#### Request
Copy the lines below verbatim, from the line containing "You are a computer-use agent." through the end of the lines, including both ends. Leave the pictures out of your copy.

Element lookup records
** START **

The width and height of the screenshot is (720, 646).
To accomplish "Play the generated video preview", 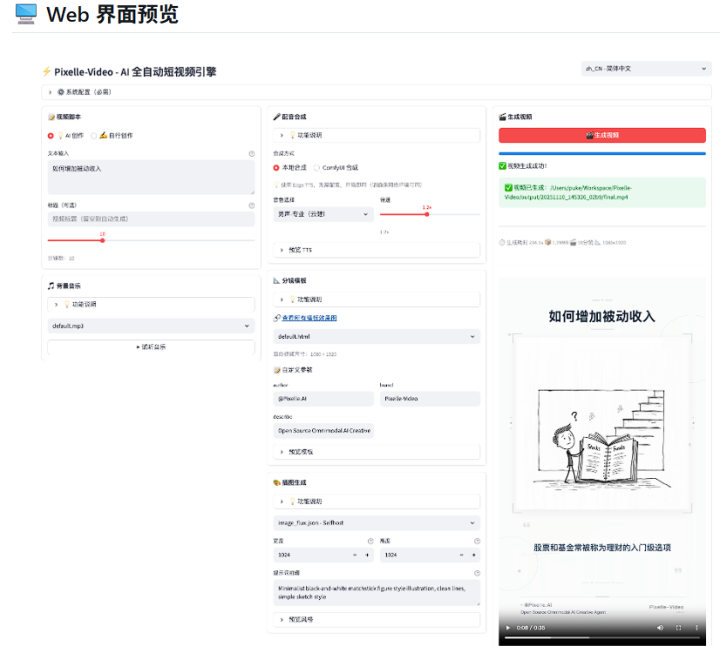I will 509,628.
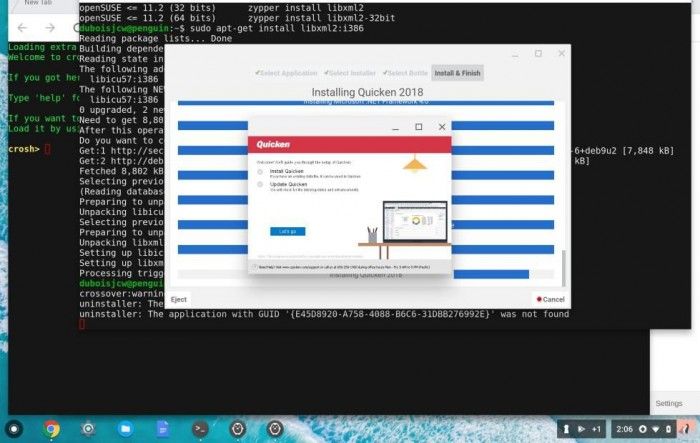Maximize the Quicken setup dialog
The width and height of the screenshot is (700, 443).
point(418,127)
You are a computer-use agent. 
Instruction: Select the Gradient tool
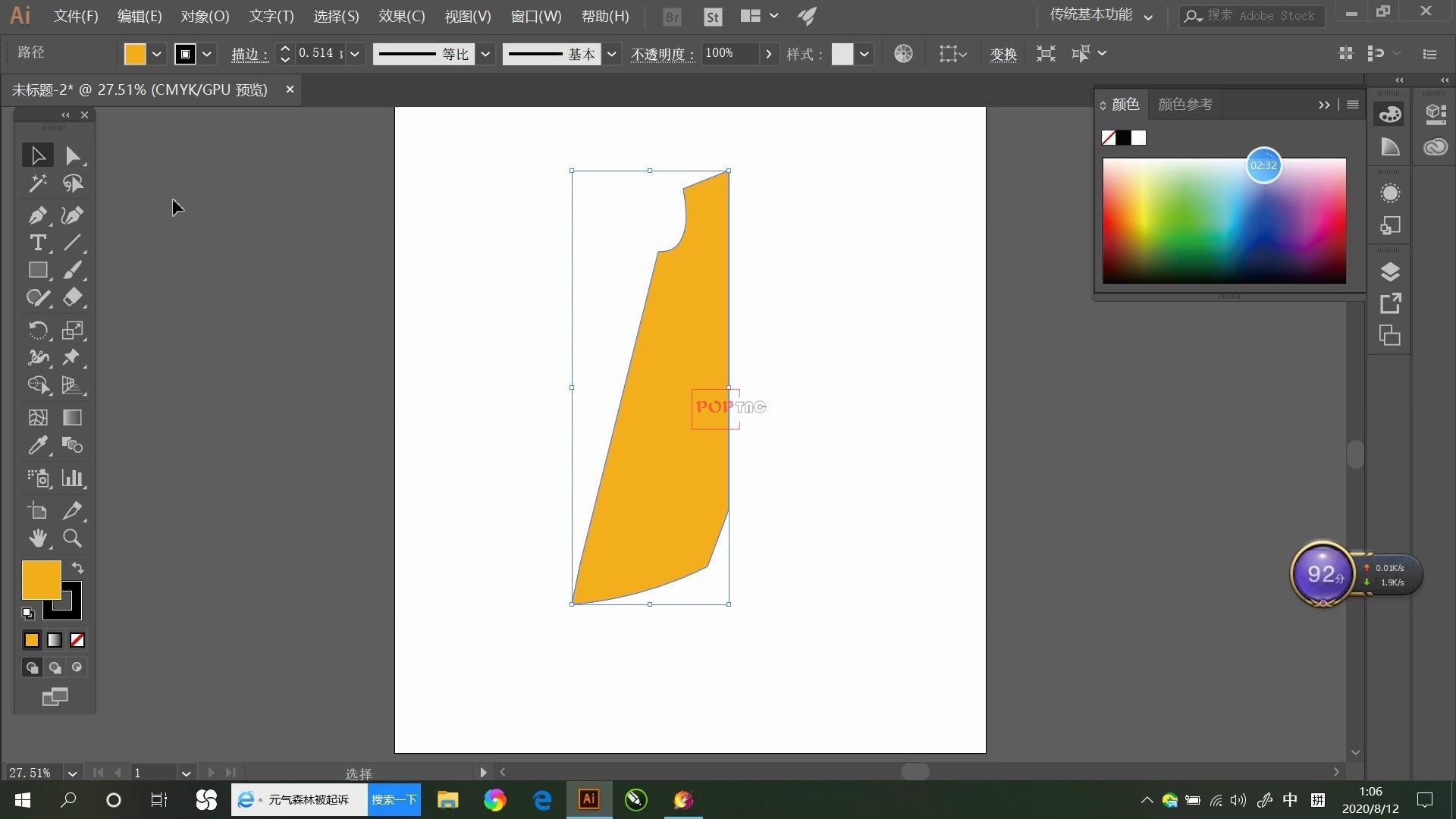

** END **

#### Answer to the exercise
You are a computer-use agent. 
Instruction: Select the Gradient tool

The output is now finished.